- _Raw data_:
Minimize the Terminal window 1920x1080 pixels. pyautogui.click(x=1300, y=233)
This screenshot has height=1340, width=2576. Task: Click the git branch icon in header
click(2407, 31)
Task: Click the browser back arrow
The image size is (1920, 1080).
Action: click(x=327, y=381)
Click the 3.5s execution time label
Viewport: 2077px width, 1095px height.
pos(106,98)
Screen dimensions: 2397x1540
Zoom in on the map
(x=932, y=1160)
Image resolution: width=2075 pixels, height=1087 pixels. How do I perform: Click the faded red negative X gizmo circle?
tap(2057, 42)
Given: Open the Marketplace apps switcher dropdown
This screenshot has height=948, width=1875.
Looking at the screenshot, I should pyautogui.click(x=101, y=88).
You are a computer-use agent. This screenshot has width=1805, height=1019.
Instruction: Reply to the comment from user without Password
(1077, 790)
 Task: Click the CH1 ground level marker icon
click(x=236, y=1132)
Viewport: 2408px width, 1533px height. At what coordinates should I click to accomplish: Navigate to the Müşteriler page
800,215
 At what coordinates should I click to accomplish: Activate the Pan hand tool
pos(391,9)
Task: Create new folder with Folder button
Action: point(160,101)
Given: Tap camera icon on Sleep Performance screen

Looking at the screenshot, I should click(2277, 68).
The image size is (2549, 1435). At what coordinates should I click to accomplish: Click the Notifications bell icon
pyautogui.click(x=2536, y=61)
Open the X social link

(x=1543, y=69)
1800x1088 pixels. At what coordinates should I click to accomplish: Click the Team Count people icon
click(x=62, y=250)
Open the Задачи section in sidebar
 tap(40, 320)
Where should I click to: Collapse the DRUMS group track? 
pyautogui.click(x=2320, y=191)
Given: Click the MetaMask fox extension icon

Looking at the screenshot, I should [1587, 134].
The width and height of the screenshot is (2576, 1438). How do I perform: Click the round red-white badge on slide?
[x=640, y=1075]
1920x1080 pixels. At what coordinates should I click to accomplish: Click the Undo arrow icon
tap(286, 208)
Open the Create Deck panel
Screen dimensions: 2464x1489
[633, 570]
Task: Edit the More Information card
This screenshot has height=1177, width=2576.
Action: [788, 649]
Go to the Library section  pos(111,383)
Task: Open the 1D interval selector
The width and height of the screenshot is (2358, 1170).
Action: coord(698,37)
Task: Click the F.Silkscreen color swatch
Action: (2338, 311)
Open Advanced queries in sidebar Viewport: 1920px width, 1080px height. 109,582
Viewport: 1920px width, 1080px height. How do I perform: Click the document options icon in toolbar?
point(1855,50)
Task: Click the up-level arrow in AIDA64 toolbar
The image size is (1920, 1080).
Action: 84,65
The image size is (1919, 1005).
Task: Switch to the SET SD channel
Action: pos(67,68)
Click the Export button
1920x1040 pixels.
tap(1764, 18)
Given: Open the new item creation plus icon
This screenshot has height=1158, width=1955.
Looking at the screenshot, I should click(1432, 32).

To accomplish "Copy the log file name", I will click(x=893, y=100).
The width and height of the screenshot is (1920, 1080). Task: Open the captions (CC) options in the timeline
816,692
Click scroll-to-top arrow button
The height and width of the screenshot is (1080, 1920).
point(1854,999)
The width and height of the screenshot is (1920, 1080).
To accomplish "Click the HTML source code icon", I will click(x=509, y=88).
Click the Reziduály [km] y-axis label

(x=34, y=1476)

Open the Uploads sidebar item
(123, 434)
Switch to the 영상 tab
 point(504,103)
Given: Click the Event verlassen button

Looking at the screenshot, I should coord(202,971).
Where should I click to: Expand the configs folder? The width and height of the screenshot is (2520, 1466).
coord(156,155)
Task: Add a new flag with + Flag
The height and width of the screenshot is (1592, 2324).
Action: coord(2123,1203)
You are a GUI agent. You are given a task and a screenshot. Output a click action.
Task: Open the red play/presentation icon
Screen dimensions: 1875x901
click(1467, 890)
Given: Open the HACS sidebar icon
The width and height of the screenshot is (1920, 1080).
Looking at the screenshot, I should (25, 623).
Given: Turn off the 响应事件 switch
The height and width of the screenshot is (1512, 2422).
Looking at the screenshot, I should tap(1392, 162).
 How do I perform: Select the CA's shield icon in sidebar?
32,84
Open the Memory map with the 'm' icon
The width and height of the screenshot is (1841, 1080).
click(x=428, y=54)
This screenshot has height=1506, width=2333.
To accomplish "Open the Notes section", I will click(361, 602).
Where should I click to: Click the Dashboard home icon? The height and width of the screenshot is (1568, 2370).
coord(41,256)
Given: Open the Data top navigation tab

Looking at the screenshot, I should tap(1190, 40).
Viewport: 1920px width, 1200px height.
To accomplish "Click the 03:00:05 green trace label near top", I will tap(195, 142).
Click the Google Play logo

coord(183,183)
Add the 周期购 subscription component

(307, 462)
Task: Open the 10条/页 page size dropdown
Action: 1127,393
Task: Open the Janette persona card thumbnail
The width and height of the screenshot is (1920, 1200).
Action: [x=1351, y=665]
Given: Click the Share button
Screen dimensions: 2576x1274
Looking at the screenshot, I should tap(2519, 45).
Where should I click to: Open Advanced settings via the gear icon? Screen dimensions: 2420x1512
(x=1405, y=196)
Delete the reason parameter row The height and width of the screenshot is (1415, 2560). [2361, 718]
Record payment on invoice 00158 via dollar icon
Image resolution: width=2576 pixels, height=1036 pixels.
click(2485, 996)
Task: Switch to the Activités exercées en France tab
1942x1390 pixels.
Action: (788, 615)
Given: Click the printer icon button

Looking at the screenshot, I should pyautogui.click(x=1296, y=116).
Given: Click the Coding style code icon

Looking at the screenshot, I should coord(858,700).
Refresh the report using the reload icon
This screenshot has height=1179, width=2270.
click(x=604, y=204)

- _Task directions_: Type out the whole of the data again, exactly as shown.

- _Written solution_:
Minimize the Terminal window 1920x1080 pixels. pyautogui.click(x=1300, y=233)
This screenshot has height=1340, width=2576. Task: Click the git branch icon in header
click(2407, 31)
Task: Click the browser back arrow
The image size is (1920, 1080).
Action: click(x=327, y=381)
Click the 3.5s execution time label
Viewport: 2077px width, 1095px height.
pos(106,98)
Screen dimensions: 2397x1540
Zoom in on the map
(x=932, y=1160)
Image resolution: width=2075 pixels, height=1087 pixels. How do I perform: Click the faded red negative X gizmo circle?
tap(2057, 42)
Given: Open the Marketplace apps switcher dropdown
This screenshot has height=948, width=1875.
Looking at the screenshot, I should pyautogui.click(x=101, y=88).
You are a computer-use agent. This screenshot has width=1805, height=1019.
Instruction: Reply to the comment from user without Password
(1077, 790)
 Task: Click the CH1 ground level marker icon
click(x=236, y=1132)
Viewport: 2408px width, 1533px height. At what coordinates should I click to accomplish: Navigate to the Müşteriler page
800,215
 At what coordinates should I click to accomplish: Activate the Pan hand tool
pos(391,9)
Task: Create new folder with Folder button
Action: point(160,101)
Given: Tap camera icon on Sleep Performance screen

Looking at the screenshot, I should click(2277, 68).
The image size is (2549, 1435). At what coordinates should I click to accomplish: Click the Notifications bell icon
pyautogui.click(x=2536, y=61)
Open the X social link

(x=1543, y=69)
1800x1088 pixels. At what coordinates should I click to accomplish: Click the Team Count people icon
click(x=62, y=250)
Open the Задачи section in sidebar
 tap(40, 320)
Where should I click to: Collapse the DRUMS group track? 
pyautogui.click(x=2320, y=191)
Given: Click the MetaMask fox extension icon

Looking at the screenshot, I should [1587, 134].
The width and height of the screenshot is (2576, 1438). How do I perform: Click the round red-white badge on slide?
[x=640, y=1075]
1920x1080 pixels. At what coordinates should I click to accomplish: Click the Undo arrow icon
tap(286, 208)
Open the Create Deck panel
Screen dimensions: 2464x1489
[633, 570]
Task: Edit the More Information card
This screenshot has height=1177, width=2576.
Action: [788, 649]
Go to the Library section  pos(111,383)
Task: Open the 1D interval selector
The width and height of the screenshot is (2358, 1170).
Action: coord(698,37)
Task: Click the F.Silkscreen color swatch
Action: (2338, 311)
Open Advanced queries in sidebar Viewport: 1920px width, 1080px height. 109,582
Viewport: 1920px width, 1080px height. How do I perform: Click the document options icon in toolbar?
point(1855,50)
Task: Click the up-level arrow in AIDA64 toolbar
The image size is (1920, 1080).
Action: 84,65
The image size is (1919, 1005).
Task: Switch to the SET SD channel
Action: pos(67,68)
Click the Export button
1920x1040 pixels.
tap(1764, 18)
Given: Open the new item creation plus icon
This screenshot has height=1158, width=1955.
Looking at the screenshot, I should click(1432, 32).

To accomplish "Copy the log file name", I will click(x=893, y=100).
The width and height of the screenshot is (1920, 1080). Task: Open the captions (CC) options in the timeline
816,692
Click scroll-to-top arrow button
The height and width of the screenshot is (1080, 1920).
point(1854,999)
The width and height of the screenshot is (1920, 1080).
To accomplish "Click the HTML source code icon", I will click(x=509, y=88).
Click the Reziduály [km] y-axis label

(x=34, y=1476)

Open the Uploads sidebar item
(123, 434)
Switch to the 영상 tab
 point(504,103)
Given: Click the Event verlassen button

Looking at the screenshot, I should coord(202,971).
Where should I click to: Expand the configs folder? The width and height of the screenshot is (2520, 1466).
coord(156,155)
Task: Add a new flag with + Flag
The height and width of the screenshot is (1592, 2324).
Action: coord(2123,1203)
You are a GUI agent. You are given a task and a screenshot. Output a click action.
Task: Open the red play/presentation icon
Screen dimensions: 1875x901
click(1467, 890)
Given: Open the HACS sidebar icon
The width and height of the screenshot is (1920, 1080).
Looking at the screenshot, I should (25, 623).
Given: Turn off the 响应事件 switch
The height and width of the screenshot is (1512, 2422).
Looking at the screenshot, I should tap(1392, 162).
 How do I perform: Select the CA's shield icon in sidebar?
32,84
Open the Memory map with the 'm' icon
The width and height of the screenshot is (1841, 1080).
click(x=428, y=54)
This screenshot has height=1506, width=2333.
To accomplish "Open the Notes section", I will click(361, 602).
Where should I click to: Click the Dashboard home icon? The height and width of the screenshot is (1568, 2370).
coord(41,256)
Given: Open the Data top navigation tab

Looking at the screenshot, I should tap(1190, 40).
Viewport: 1920px width, 1200px height.
To accomplish "Click the 03:00:05 green trace label near top", I will tap(195, 142).
Click the Google Play logo

coord(183,183)
Add the 周期购 subscription component

(307, 462)
Task: Open the 10条/页 page size dropdown
Action: 1127,393
Task: Open the Janette persona card thumbnail
The width and height of the screenshot is (1920, 1200).
Action: [x=1351, y=665]
Given: Click the Share button
Screen dimensions: 2576x1274
Looking at the screenshot, I should tap(2519, 45).
Where should I click to: Open Advanced settings via the gear icon? Screen dimensions: 2420x1512
(x=1405, y=196)
Delete the reason parameter row The height and width of the screenshot is (1415, 2560). [2361, 718]
Record payment on invoice 00158 via dollar icon
Image resolution: width=2576 pixels, height=1036 pixels.
click(2485, 996)
Task: Switch to the Activités exercées en France tab
1942x1390 pixels.
Action: (788, 615)
Given: Click the printer icon button

Looking at the screenshot, I should pyautogui.click(x=1296, y=116).
Given: Click the Coding style code icon

Looking at the screenshot, I should coord(858,700).
Refresh the report using the reload icon
This screenshot has height=1179, width=2270.
click(x=604, y=204)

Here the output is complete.